You Will Have a Violent Reaction to ‘In a Violent Nature’
As to whether that reaction is good or bad...
In a Violent Nature, the debut feature film from writer/director Chris Nash, seems destined to be divisive. A slasher movie for the arthouse set, its threadbare plot is ostensibly that of a Friday the 13th film: a group of party-hearty twentysomethings goes camping, during which time they accidentally awaken an undead killer, and consequently spend a beautiful summer weekend being disfigured, dismembered, and disemboweled. What makes In a Violent Nature is unique is that a) for about 85-90% of its runtime, it’s told from the perspective of its silent, mask-wearing murderer, Johnny (Ry Barrett), and b) it has the pacing of a Tarkovsky film.
Do you like shots of a scary dude’s back while he plods through the woods at a leisurely pace? ‘Cause In a Violent Nature has shots of a scary dude’s back while he plods through the woods at a leisurely pace. Significant chunks of the movie are filmed like the Friday the 13th video game (Friday the 13th, in case you can’t tell from the fact that I’ve mentioned it twice in as many paragraphs, is a massive influence on In a Violent Nature; Johnny’s biggest distinction from Jason is his slightly-different name).
But the film’s audio/visual language is inconsistent.
Sometimes we watch the victims at a remove, through the trees, along with Johnny, but then Nash will cut into the scene and put us with the victims, like in a run-of-the-mill slasher movie. Furthermore, some of the kills are filmed at a great distance, or not shown at all, even though Johnny was, y’know, right there when they happened.
The editing is just as challenging. For example, there’s a scene where a girl swims alone in a lake, and we watch Johnny, standing on a distant shore, enter and submerge beneath the water. We all know what’s about to happen… but the camera doesn’t move from that faraway spot where Johnny was standing. We watch most of the drowning from a few hundred feet away - until Nash inexplicably cuts to another, closer, more “traditional” angle. Why does Nash choose to film so much of the scene from such a great distance - and why does he move us closer at the precise moment he does?

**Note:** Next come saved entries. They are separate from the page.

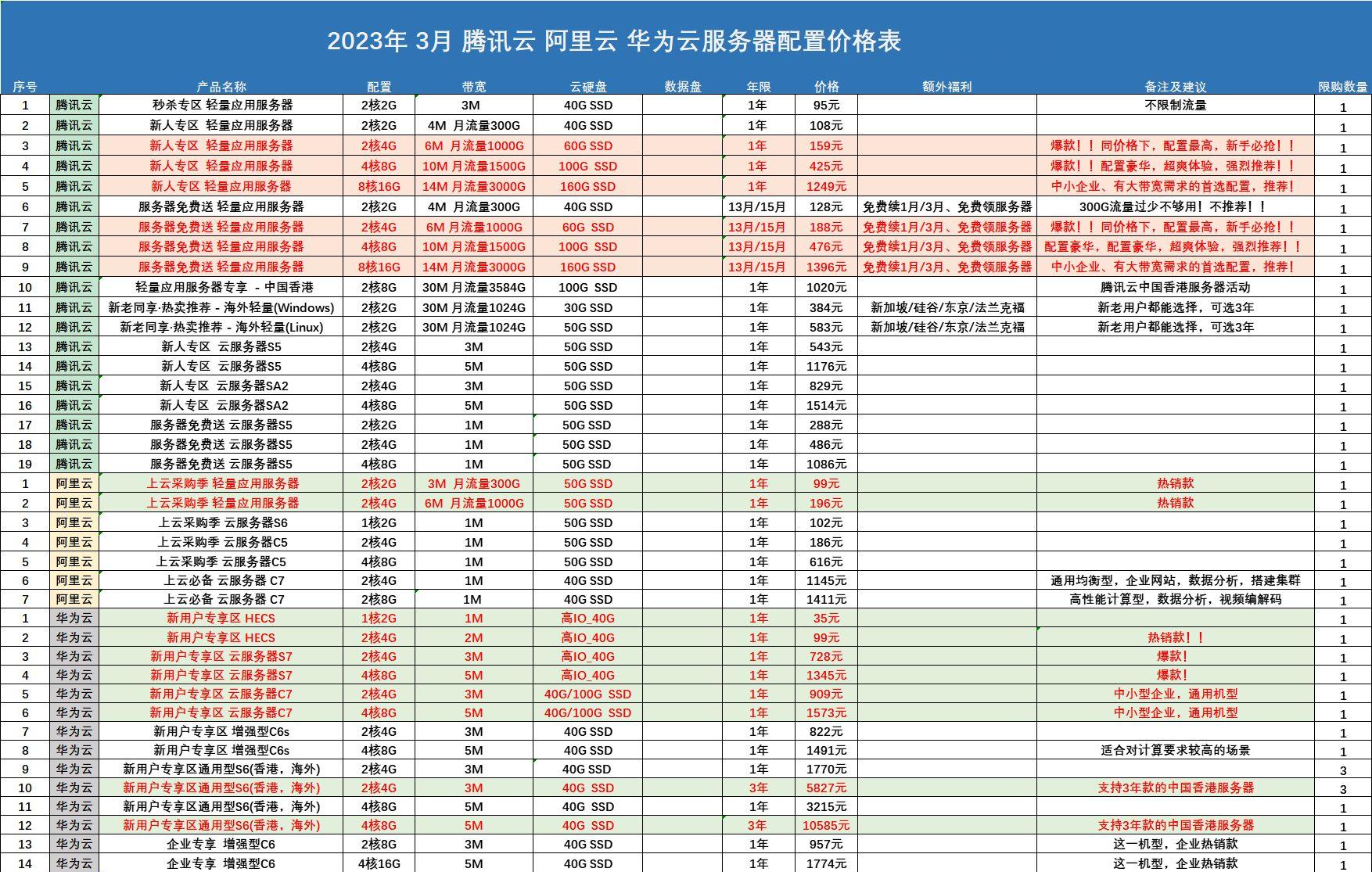This screenshot has width=1372, height=872.
Task: Select the 云硬盘 column header
Action: pyautogui.click(x=587, y=84)
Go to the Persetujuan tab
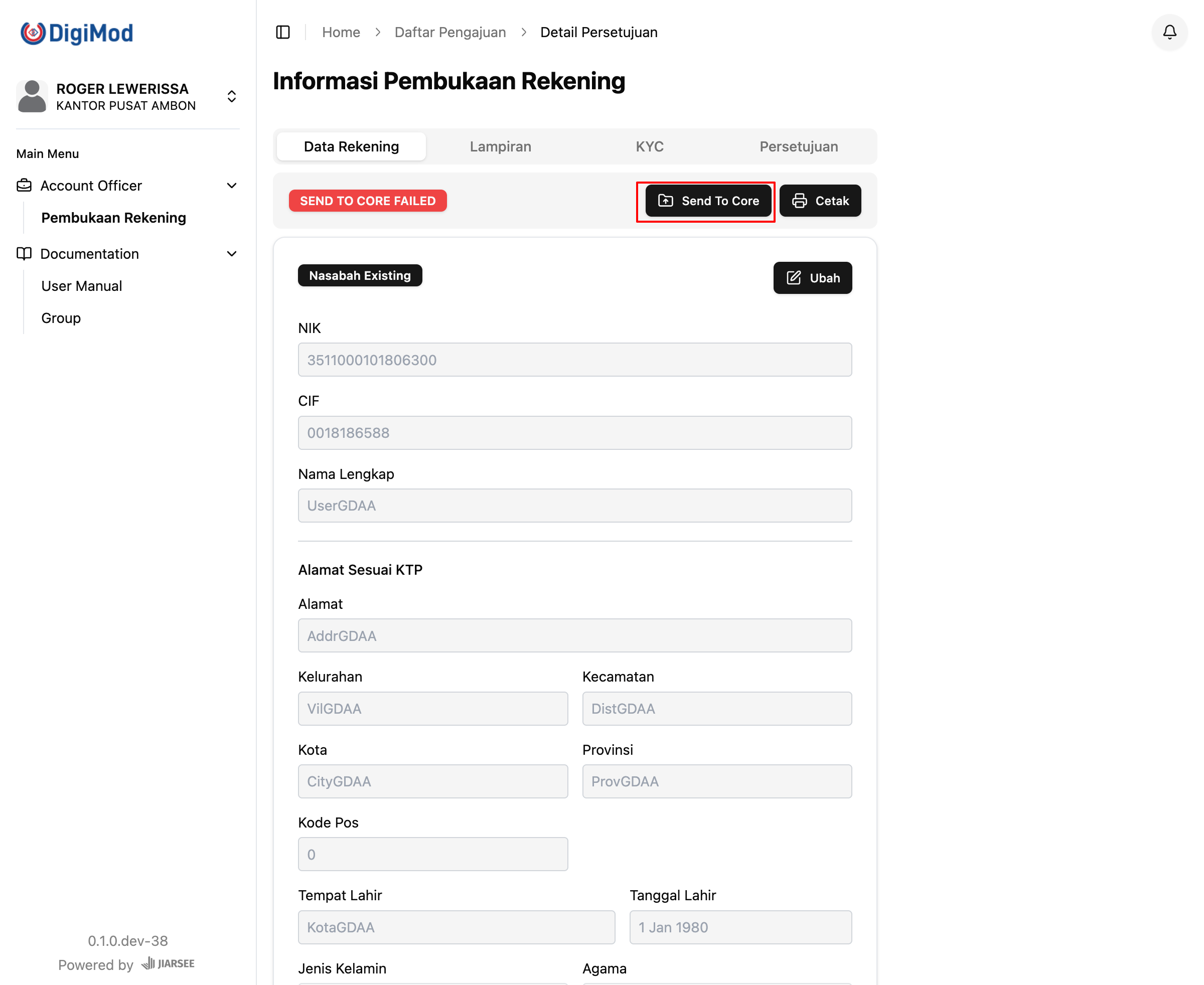 pyautogui.click(x=798, y=146)
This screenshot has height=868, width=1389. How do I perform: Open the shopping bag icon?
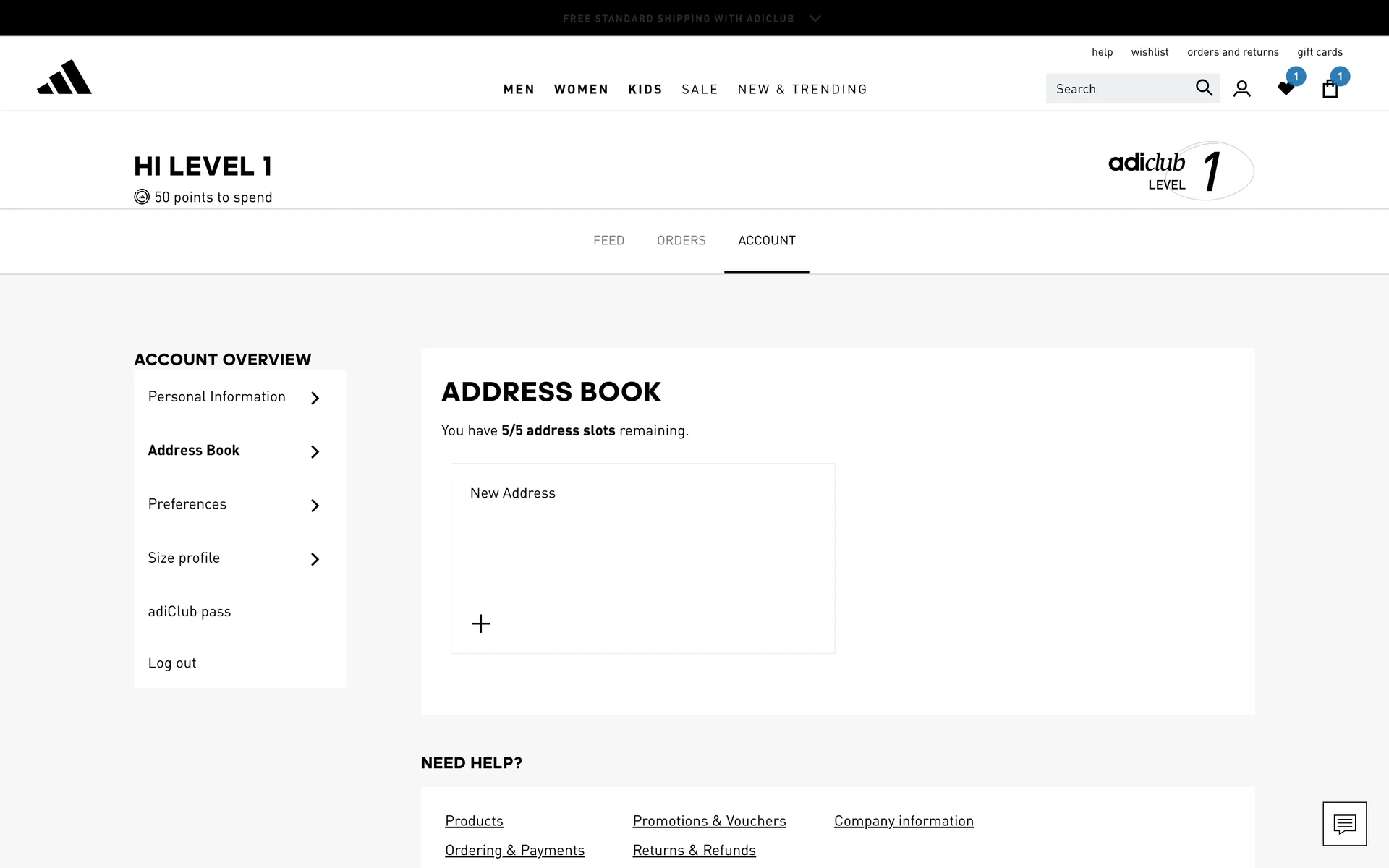(x=1330, y=89)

And then there’s the audio, which I found positively bizarre: sometimes, it’s naturalistic, with the volume of diegetic sound changing as Johnny gets closer to or further from the source of those noises. Other times, however, the volume remains at a consistent level: the people sound like they’re about three feet away regardless of their proximity to Johnny. This may have been an attempt to give these scenes a kind of supernatural quality, but they wind up feeling like they were poorly ADR’d (I speak from experience on this one).
If you read my lengthy essay about Late Night with the Devil, you know that I find this kind of aesthetic disparity maddening, but that I also try to give the filmmaker the benefit of the doubt. But I sincerely cannot comprehend the rhyme or reason behind Nash’s erratic approach. I don’t know if it’s meant to add to the spookiness of the movie, and if you put a gun to my head, I couldn’t bullshit my way through a theory of how it might contribute to the story’s thematics. Perhaps these choices aren’t arbitrary, but they certainly feel arbitrary. Much as I cannot explain why Tarkovsky chose to include a ten-minute-long shot of a car driving on the highway in Solaris, I cannot explain why Nash felt it was so important that we spend so much time watching Johnny stroll through the woods. The answer may simply come down to “mood.”
Mood is really what In a Violent Nature has to offer. It certainly can’t probe Johnny’s psychology, because Nash understands that to do so would rob the character of his potency (see: Rob Zombie’s barely-watchable Halloween remake). Nor does In a Violent Nature proffer strong motifs: as its title suggests, it ultimately posits Johnny as a natural tragic occurrence, like a wild animal… but that’s primarily evident from a lengthy conversation between two characters near the end in which they spell that out in the most literal of dialogue. There isn’t a ton of actual textual support for this concept, other than, I guess, how much time Johnny spends hiding in the trees.
My fellow splatter fans will surely take joy in some of the kills we do get to see, because they’re gooey and practical: there’s a death about halfway through the movie that is one of the most ridiculous murders I’ve ever seen in a slasher flick, which I mean as extremely high praise (Steven Kostanski, writer/director of the highly-amusing horror-comedy Psycho Goreman, is responsible for this film’s prosthetic work). But those kills are honestly few and far between… and what they’re between is a lot of lengthy static shots. And, yes, these more spectacular kills do clash a bit against the movie’s po-faced tone.
I cannot deny that In a Violent Nature is a unique experience; that alone gives it value. Previous attempts to pull back the veil on slasher killers have primarily taken comedic, post-modernist approaches (like Behind the Mask: The Rise of Leslie Vernon and Cabin in the Woods, both of which are excellent), and one has to appreciate Nash’s stab (pardon) at producing something more earnest. I just wish I better understood his decisions as a filmmaker.